Will the Lights Stay on During the ‘Epic’ Blizzard?
Author: Kristin Amico
As New England braces for what could be the largest snowstorm in 35 years, what’s most striking is that preparations are largely the same as they were more than a quarter century ago. There’s a run on staples at grocery stores, and AccuWeather has warned, “If the power goes out, it could take a while for crews to repair the lines.”
Why does it take so long for the power to return after storms?
First, at least in Massachusetts, the storm is expected to bring rapid snowfall combined with gusts of wind approaching hurricane levels. Second, while individual utility companies are preparing as best as possible for the storm, and calling up backup as needed, the problem often arises after backup arrives.
The problem: many utility companies are utilizing state-of-the art scheduling and communications solutions that allow for maximum visibility about where issues are occurring, where field workers are, job and priority status, and where they need to go next. And many have sophisticated mobile policies that allow for instant communication with each other and back office systems. BUT, once a backup crew comes on the scene to help, the two utility companies aren’t usually able to automatically communicate with each other or view the others’ schedules.
A proposed solution: digitize the planning and scheduling aspects of the Edison Electric Institute (EEI) Mutual Assistance Program. Typically, EEI regional committee members vet mutual assistance needs and liaise between utilities to arrange backup crews to help utilities dealing with disasters. Today, execution of this Mutual Assistance Program happens via paper and phone calls, creating lag time in getting the right resources to the right places. Once on the scene, supplemental crews face more inefficiencies as they have to rely on ‘old school’ communication methods like face-to-face gatherings at meeting points to wait for orders.

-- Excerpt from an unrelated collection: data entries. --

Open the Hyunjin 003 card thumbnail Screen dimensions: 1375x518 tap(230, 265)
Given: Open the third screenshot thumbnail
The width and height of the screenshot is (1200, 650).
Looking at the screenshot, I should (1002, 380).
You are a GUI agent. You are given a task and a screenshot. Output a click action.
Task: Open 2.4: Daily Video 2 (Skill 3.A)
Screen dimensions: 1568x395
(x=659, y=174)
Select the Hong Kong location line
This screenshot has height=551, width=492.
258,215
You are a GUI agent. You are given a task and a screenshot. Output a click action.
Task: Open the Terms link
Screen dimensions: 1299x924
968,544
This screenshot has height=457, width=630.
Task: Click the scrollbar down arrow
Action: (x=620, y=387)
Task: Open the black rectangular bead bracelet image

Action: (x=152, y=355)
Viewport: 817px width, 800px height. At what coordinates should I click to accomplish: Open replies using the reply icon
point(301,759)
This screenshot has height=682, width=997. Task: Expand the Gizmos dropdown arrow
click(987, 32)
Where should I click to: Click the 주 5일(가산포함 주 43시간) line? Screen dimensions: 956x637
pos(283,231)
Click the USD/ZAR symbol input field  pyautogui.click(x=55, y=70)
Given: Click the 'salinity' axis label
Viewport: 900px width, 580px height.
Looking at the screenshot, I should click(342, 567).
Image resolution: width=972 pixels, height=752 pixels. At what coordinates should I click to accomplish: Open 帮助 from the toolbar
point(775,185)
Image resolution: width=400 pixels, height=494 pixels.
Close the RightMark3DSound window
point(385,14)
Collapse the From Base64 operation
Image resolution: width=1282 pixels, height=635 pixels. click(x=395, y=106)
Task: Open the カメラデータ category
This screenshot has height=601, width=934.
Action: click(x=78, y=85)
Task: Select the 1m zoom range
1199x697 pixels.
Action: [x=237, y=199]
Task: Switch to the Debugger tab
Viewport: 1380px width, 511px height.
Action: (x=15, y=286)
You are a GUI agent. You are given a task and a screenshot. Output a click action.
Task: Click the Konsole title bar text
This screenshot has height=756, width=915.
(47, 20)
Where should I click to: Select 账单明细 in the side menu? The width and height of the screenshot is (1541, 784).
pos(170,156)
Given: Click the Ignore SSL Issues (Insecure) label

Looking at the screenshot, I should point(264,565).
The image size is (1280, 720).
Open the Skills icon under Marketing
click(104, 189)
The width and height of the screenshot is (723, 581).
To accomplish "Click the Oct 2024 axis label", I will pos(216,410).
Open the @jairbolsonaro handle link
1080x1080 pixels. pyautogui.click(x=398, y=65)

Steps that could streamline the process include:
- Creating an interconnected system that enables immediate sharing of named resources from one utility to another– effectively blocking crews’ time in the sharing utility’s system and making them available for work for the host company.
- Using intelligent and pre-programmed algorithms to quickly and intelligently match available backup resources with utilities’ specific needs and to react to the activities in the field based upon real-time feedback from the field.
Until then, we urge East Coasters to stay safe indoors, and hope that all utility crews face the smallest possible amount of damage possible.